◆ **Assignment**
Working from the entries below, tally each line that holds "Open". Give the tally and nothing else.

◆ **Provided records**
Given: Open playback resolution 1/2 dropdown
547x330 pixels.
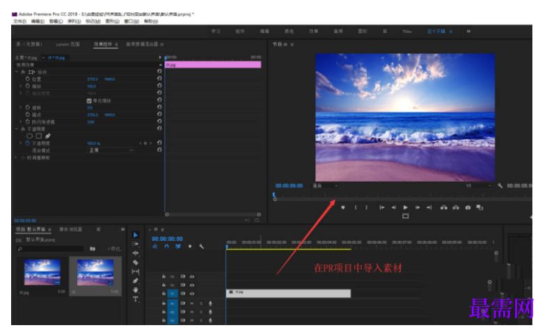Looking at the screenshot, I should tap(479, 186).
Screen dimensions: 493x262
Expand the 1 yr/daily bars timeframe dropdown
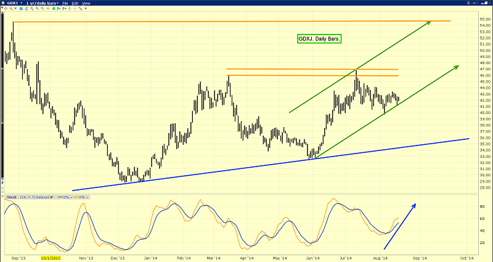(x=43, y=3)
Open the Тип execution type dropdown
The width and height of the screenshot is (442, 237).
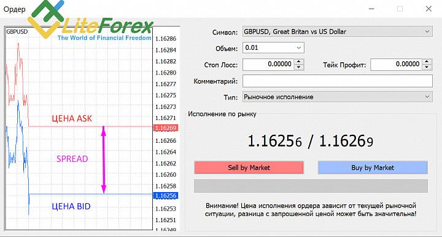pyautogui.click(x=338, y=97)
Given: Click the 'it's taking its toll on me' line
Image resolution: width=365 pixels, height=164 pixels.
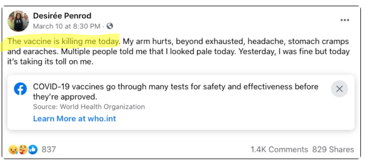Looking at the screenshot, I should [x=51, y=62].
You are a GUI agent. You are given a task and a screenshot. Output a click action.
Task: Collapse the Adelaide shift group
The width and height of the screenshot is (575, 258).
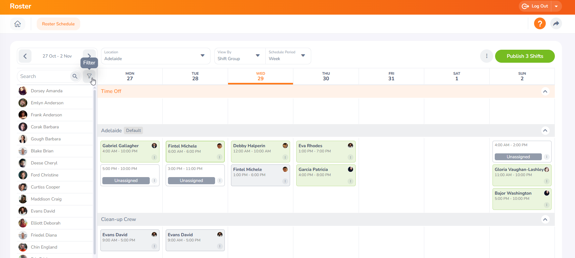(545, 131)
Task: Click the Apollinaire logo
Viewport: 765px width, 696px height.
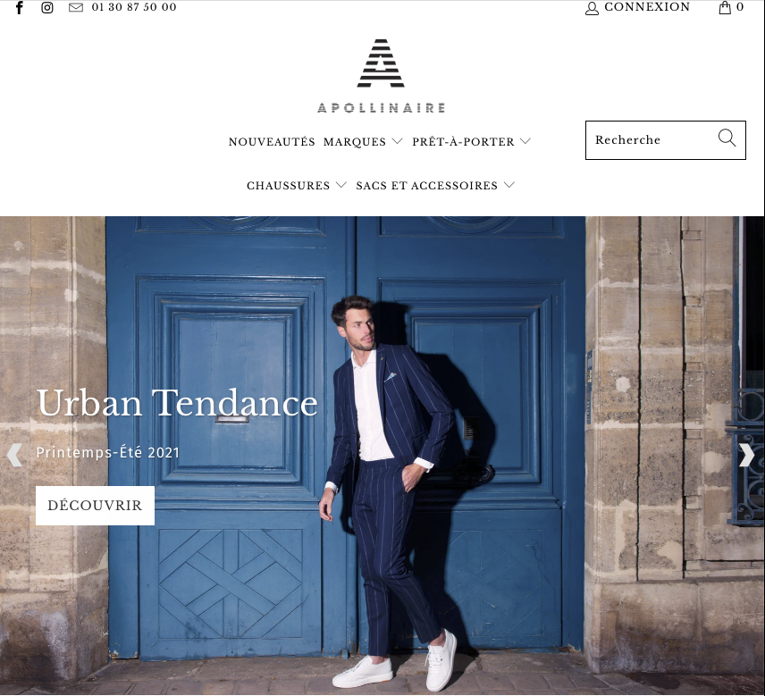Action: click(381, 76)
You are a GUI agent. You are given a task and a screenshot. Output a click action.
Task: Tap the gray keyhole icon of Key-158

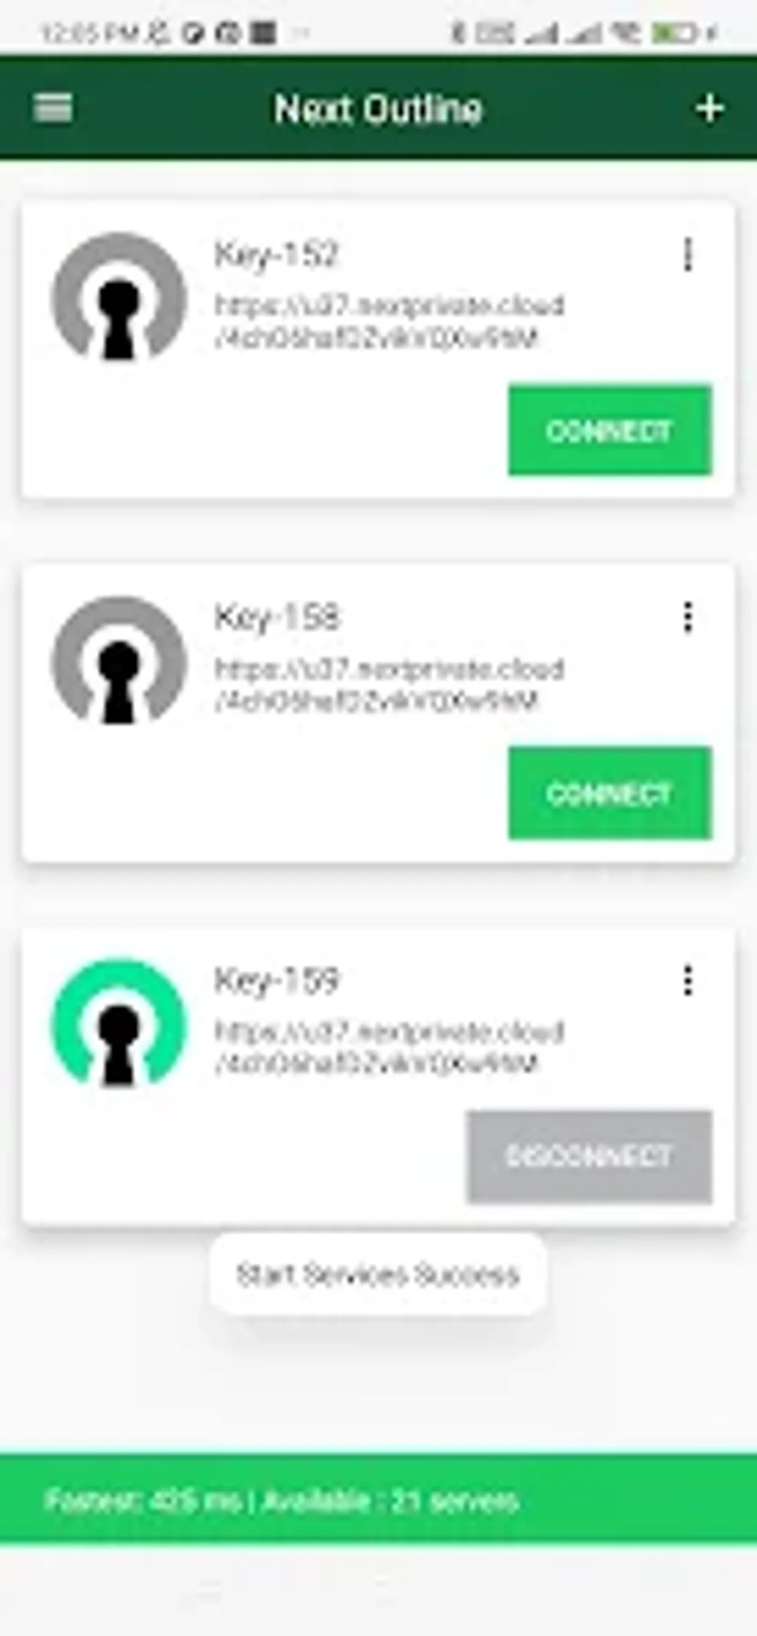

◆ **Response to the exercise**
2